The size of an asbackup file depends on the amount of data to be backed up. asbackup splits files by default at 250MiB (configurable through the --file-limit option). Once the backup file reaches that size, another file will be created. There should be no size limit for asbackup other than bound by the OS or ulimit. (Prior to version 3.6.1, this would have been dictated by the size of records as the old asbackup would create a new file after each 200,000 records.)

Is there a configuration parameter to compress the backup data?

There is no direct parameter to compress the data but the output can be piped to any compression tool:

asbackup --output-file - [...] | gzip -1 [...] > backup.asb.gz

Why is my backup file size different from my disk usage?

The disk usage cannot be directly compared with a backup file size (nor the sum of all backup files).

The first, obvious difference would be the replication factor, as data stored will have one or more copy based on the replication factor, and the backup will only have master records.

The other main difference, impacting small records, is the overhead involved in storing data in an Aerospike database. Refer to the capacity planning guide for details, but in short, Aerospike stores data in blocks of 128 bytes (16 bytes for versions 4.2 and above) and has some overhead on a per record and per bin basis. For example, while a record size may be 141 bytes the overhead on each record is 64 bytes, and each bin will add 28 bytes; etc. Taking the sum of that overhead into account can sometimes get into higher multiples of 128 bytes (16 bytes for versions 4.2 and above). Finally, the records value are base 64 encoded when backed up, which will also impact the size.

Backup does not complete when using option -d instead of -o

This could be due to hitting the inode limitation of the filesystem. The number of free inodes can be determined using the “df -i” command. For example:

df -i
Filesystem            Inodes IUsed   IFree IUse% Mounted on
                     1148304 47160 1101144    5% /
tmpfs                 475448     1  475447    1% /dev/shm
/dev/vda1             128016    50  127966    1% /boot

In the above case, 1 million files or directories can be created in the / partition but the /boot partition has room for 127,966 only. By default, with the -d option, asbackup will create backup files of 250MiB each. 250GiB of data will require 1000 files and 2.5TiB of data will require 100,000 files.
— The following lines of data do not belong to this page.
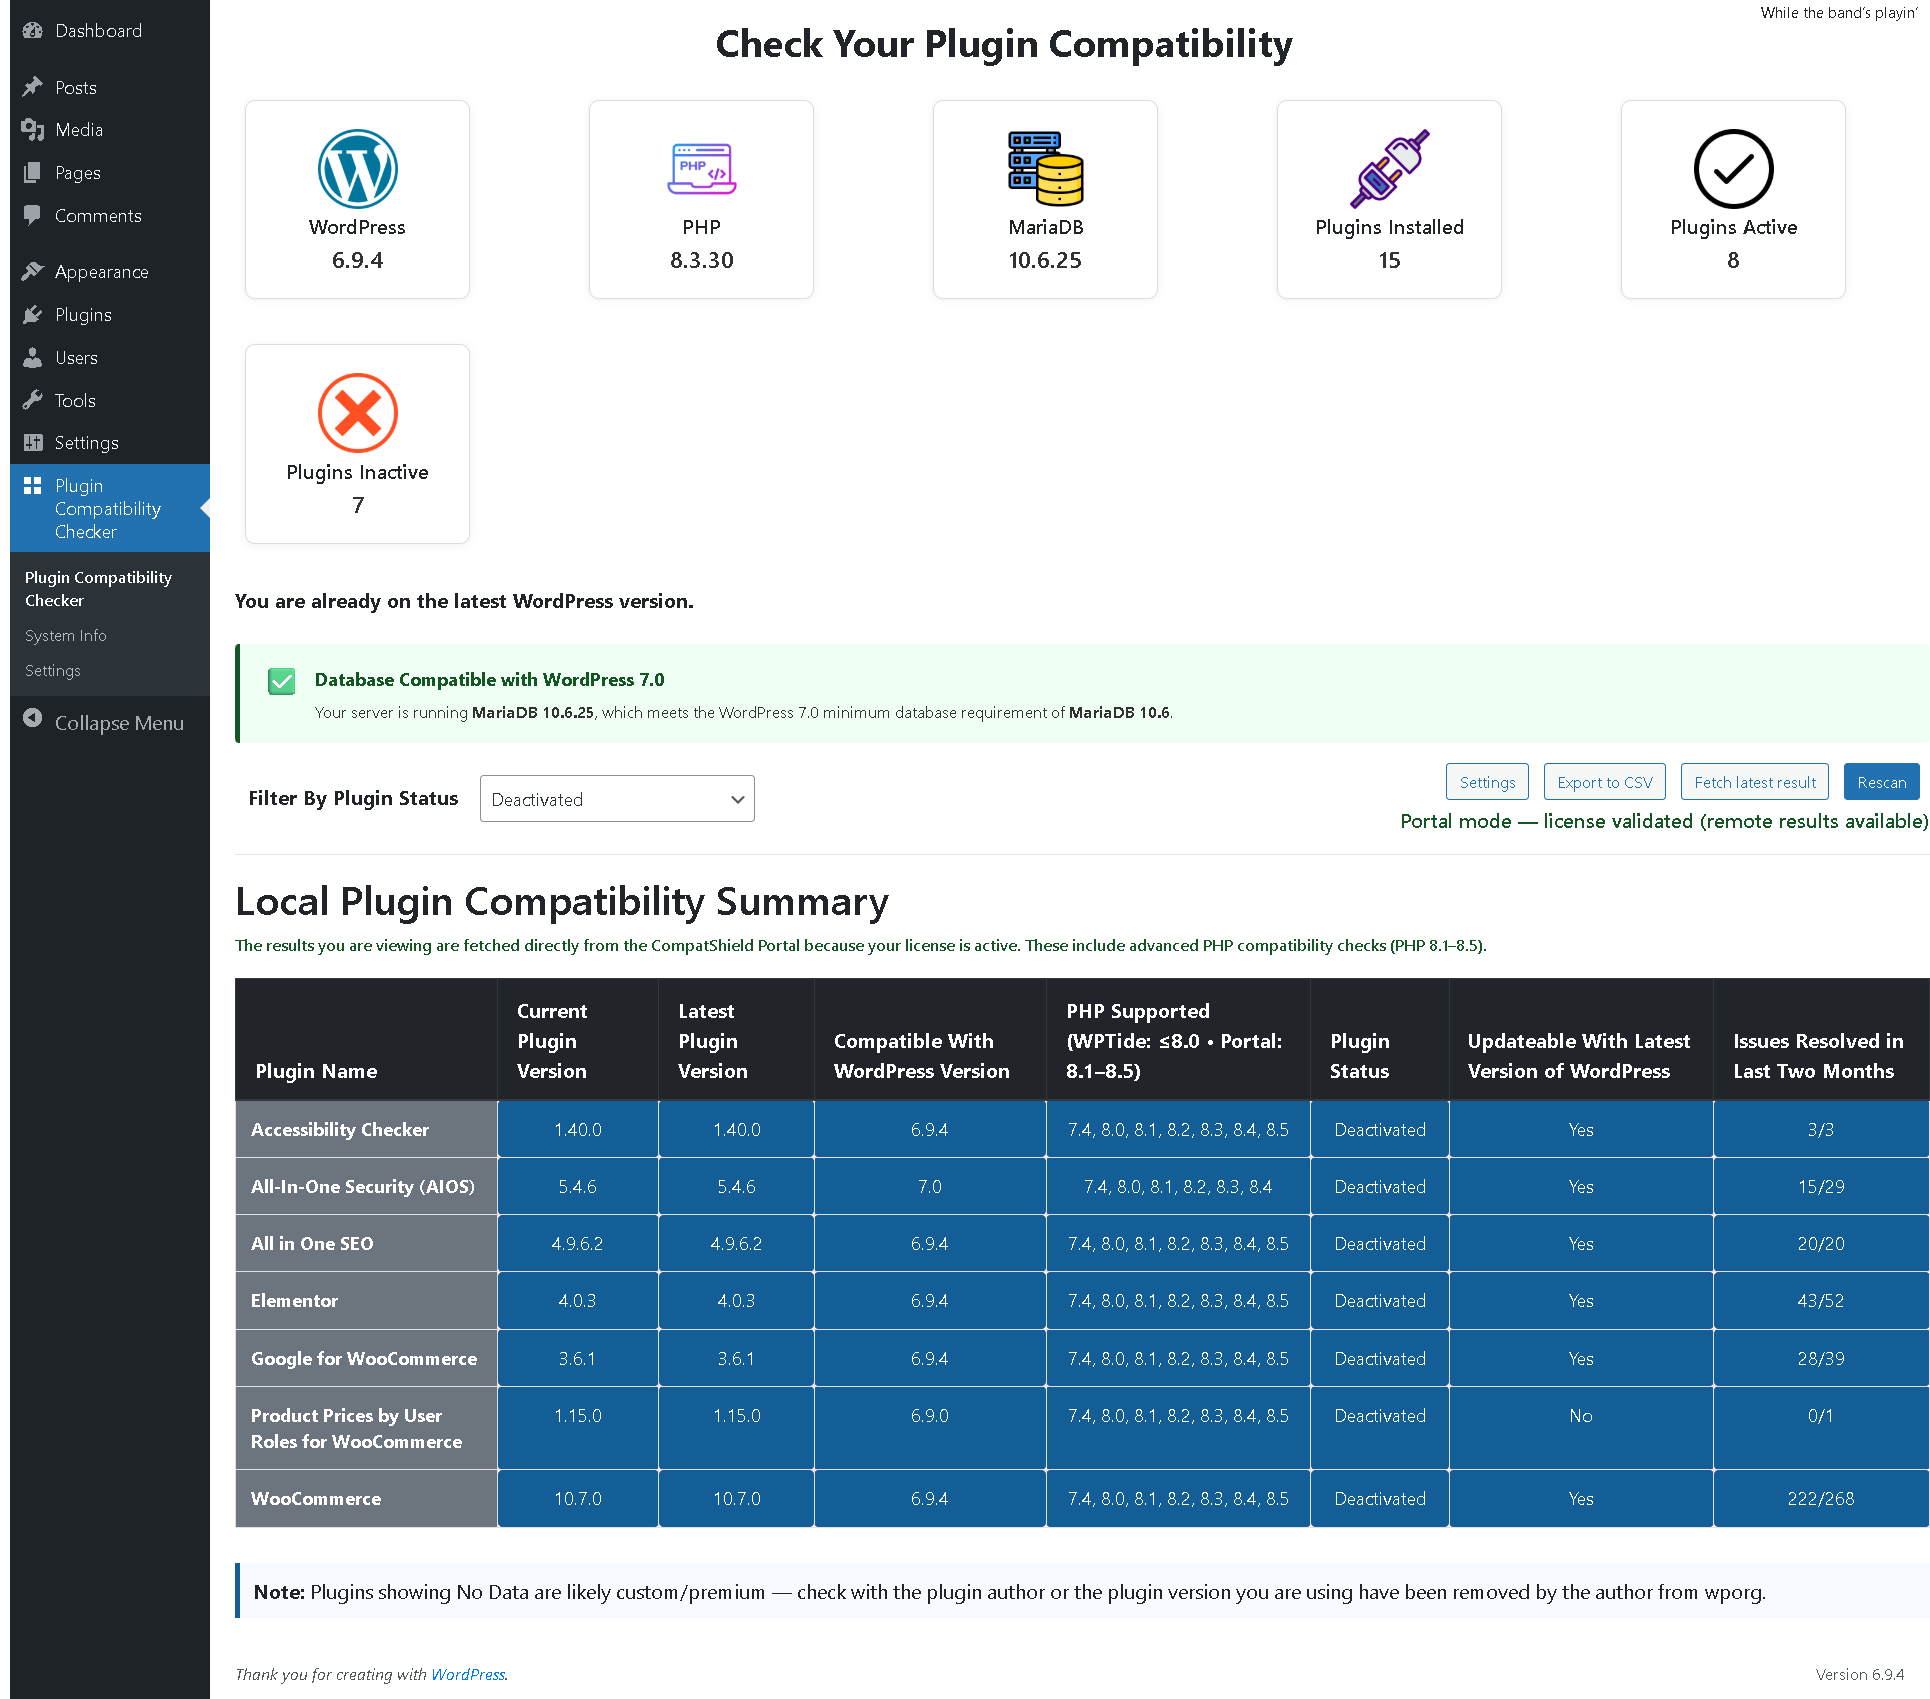1930x1699 pixels.
Task: Select the WooCommerce plugin name cell
Action: [x=316, y=1498]
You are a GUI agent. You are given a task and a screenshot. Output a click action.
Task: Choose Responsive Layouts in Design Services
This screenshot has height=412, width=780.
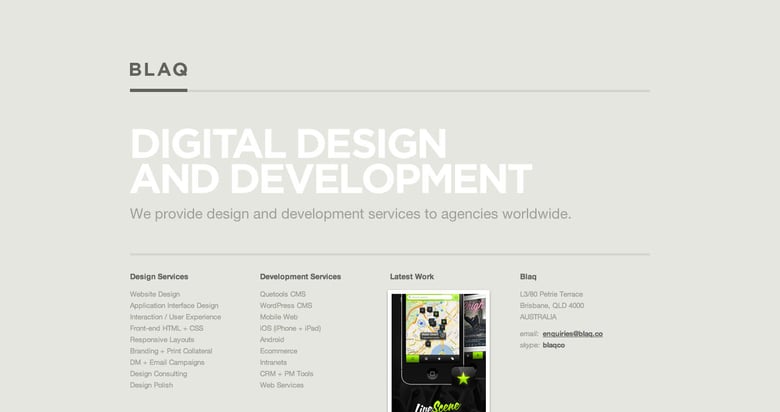pos(162,339)
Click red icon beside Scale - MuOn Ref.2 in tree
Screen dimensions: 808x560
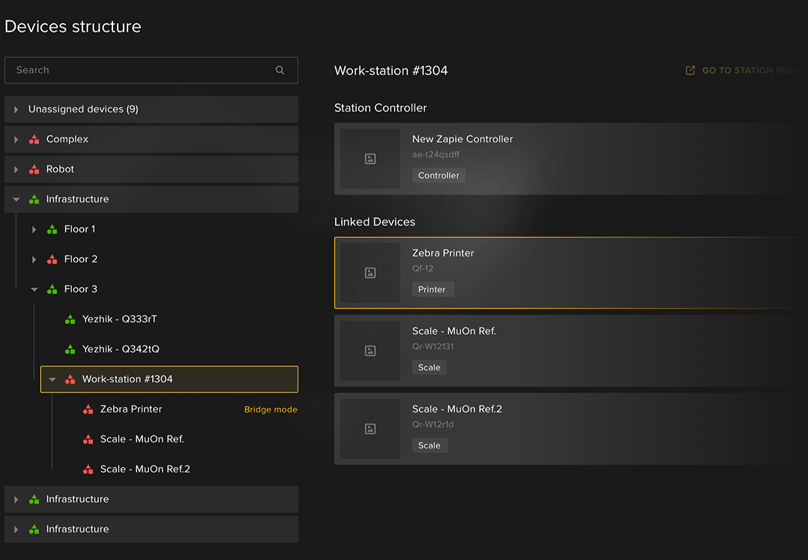tap(88, 469)
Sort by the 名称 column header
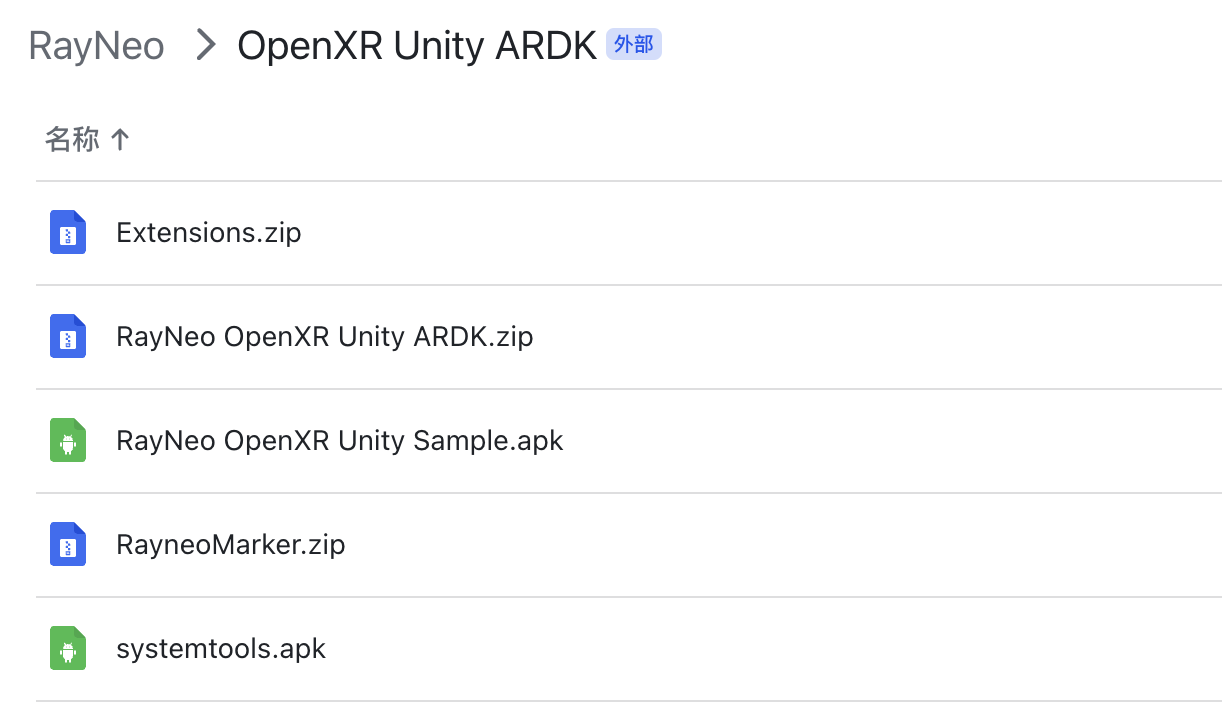The image size is (1222, 722). (72, 140)
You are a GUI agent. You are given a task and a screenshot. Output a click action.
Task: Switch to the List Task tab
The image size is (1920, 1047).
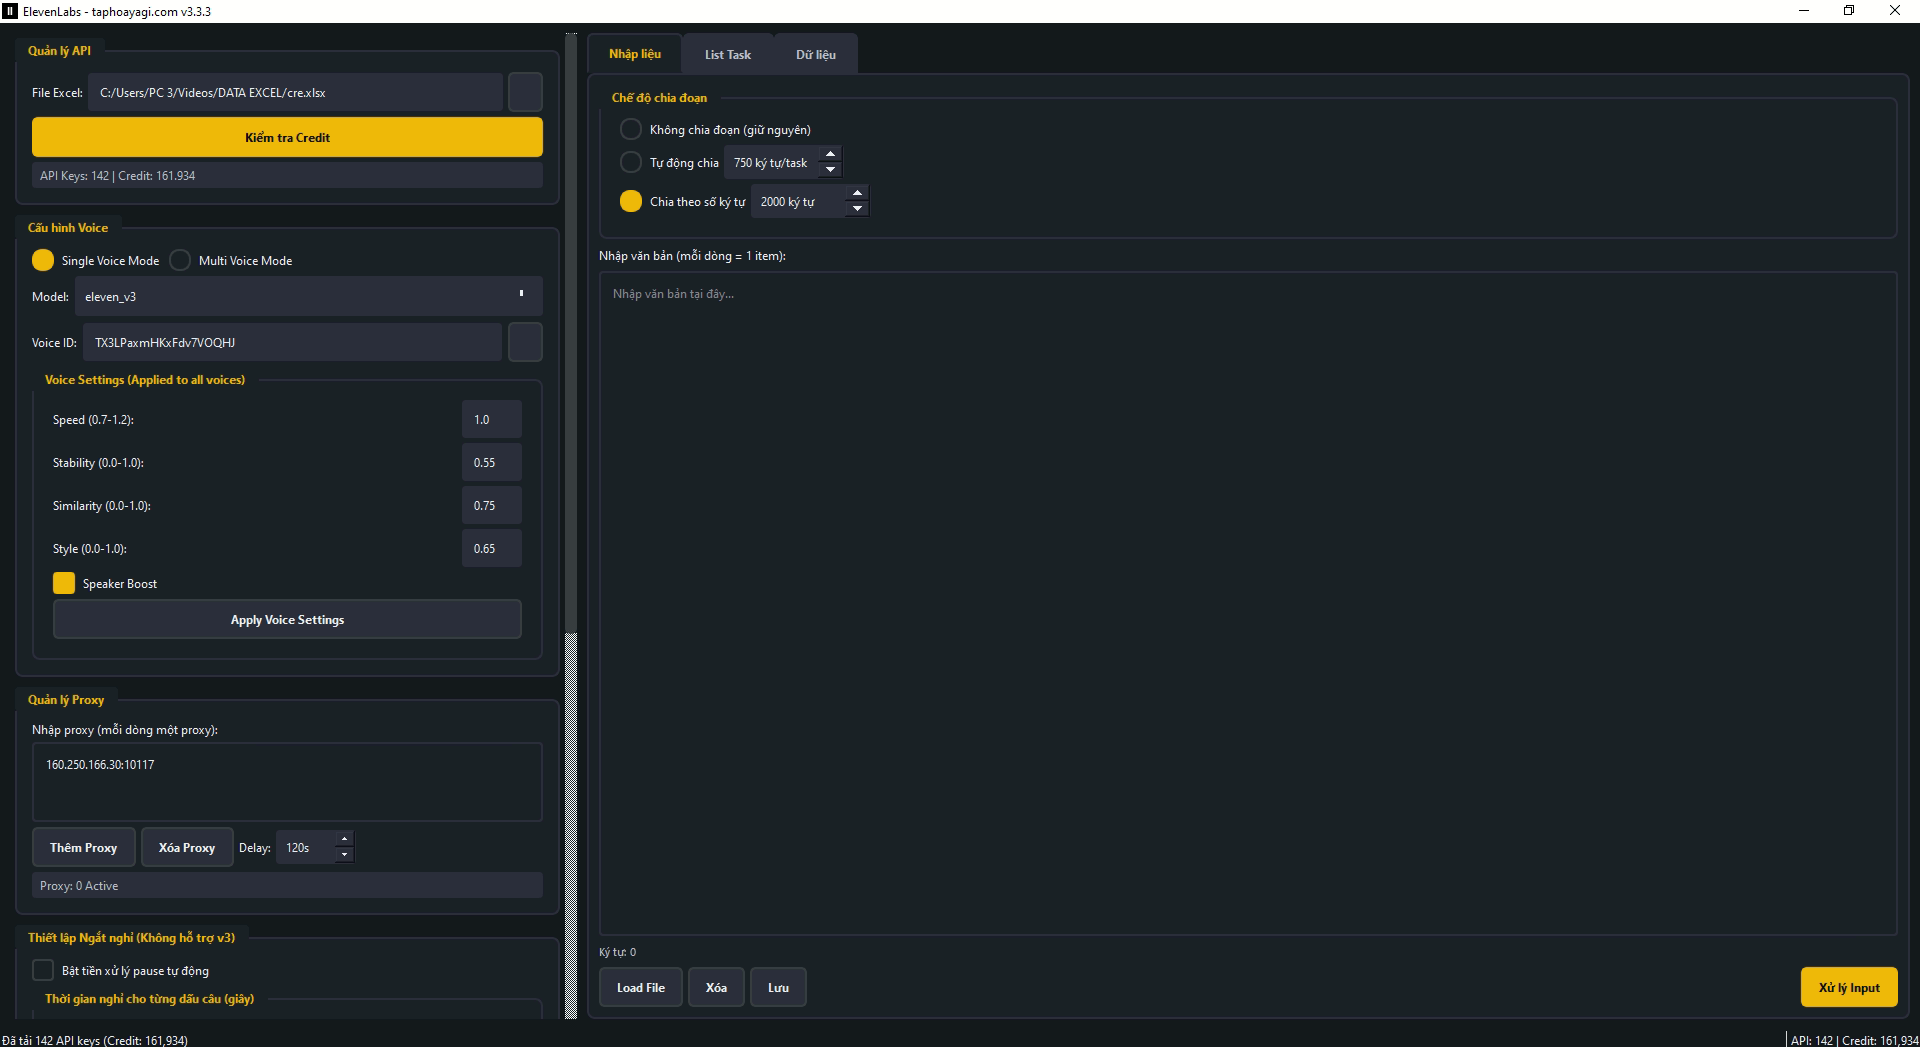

Using the -F option, the backup filesize can be increased in order to reduce the number of files necessary. For example: -F 1024 can reduce the number of files by a factor of 4 compared to the default 250MiB.

What permission does a user need to be able to backup a namespace in a security enabled cluster?

To use asbackup on a namespace, a user only needs the read permission.

Can daily or hourly backup be taken?

Yes, refer to the incremental backup article for further details. (Not available prior to version 3.12.)

Does anything else other than records get backed-up with asbackup tool by default?

UDFs and secondary indices definitions are backed up along with the records by default. There are selection options to not include UDF or records (only backup meta-data) as well if needed. Refer to the Data Selection Options documentation for details.

Other metadata in the SMD folder such as truncate, and any defined user and roles do not get backed up. You can copy the security.smd file, which contains all user and role metadata, to the cluster the backup is going to be restored to, or re-create the definitions there. Roster, eviction, and truncate related metadata are cluster specific and thus may not applicable to be backed-up, and UDFs and secondary indexes are already handled by asbackup.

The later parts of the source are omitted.